• [EXERCISE]:
In the listing below, find each line containing "dimensions" and report it.

[[ RECORDED DATA open ]]

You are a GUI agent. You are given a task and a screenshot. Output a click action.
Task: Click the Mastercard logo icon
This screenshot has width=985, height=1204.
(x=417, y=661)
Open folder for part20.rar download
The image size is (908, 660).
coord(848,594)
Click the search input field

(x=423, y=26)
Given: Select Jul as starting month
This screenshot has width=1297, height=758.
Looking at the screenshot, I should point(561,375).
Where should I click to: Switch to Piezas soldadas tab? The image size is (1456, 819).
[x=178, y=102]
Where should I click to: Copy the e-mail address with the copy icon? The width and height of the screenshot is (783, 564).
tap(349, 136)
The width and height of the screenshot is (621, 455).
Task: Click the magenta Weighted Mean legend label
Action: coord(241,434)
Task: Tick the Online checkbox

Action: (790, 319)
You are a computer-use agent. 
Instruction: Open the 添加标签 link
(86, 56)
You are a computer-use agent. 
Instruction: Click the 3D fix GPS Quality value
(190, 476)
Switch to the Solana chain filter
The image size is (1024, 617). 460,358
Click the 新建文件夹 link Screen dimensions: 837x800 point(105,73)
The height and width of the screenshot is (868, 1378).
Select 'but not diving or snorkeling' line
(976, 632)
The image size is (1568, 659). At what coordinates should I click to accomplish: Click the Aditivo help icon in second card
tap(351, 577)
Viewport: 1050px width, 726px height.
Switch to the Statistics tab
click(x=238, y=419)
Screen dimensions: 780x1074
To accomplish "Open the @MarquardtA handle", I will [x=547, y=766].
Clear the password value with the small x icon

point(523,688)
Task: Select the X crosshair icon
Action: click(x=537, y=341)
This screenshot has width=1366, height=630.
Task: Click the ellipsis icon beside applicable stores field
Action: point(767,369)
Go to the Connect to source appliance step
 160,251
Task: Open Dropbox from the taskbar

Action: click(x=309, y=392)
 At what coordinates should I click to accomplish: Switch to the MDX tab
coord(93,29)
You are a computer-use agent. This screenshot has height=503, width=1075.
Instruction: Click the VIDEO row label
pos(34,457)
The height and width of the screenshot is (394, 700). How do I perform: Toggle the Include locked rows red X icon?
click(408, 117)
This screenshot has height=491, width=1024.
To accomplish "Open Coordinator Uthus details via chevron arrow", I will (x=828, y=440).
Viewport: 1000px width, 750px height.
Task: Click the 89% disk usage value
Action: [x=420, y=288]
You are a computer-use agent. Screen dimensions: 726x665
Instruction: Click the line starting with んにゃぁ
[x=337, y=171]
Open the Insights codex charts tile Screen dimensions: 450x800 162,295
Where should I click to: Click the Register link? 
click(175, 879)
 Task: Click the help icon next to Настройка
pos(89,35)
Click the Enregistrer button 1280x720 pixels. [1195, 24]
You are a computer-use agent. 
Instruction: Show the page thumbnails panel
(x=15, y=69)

[[ RECORDED DATA closed ]]

• [RESPONSE TO THE TASK]:
Click the 新建文件夹 link Screen dimensions: 837x800 point(105,73)
Screen dimensions: 780x1074
You are a computer-use agent. Screen dimensions: 726x665
Open the Insights codex charts tile Screen dimensions: 450x800 162,295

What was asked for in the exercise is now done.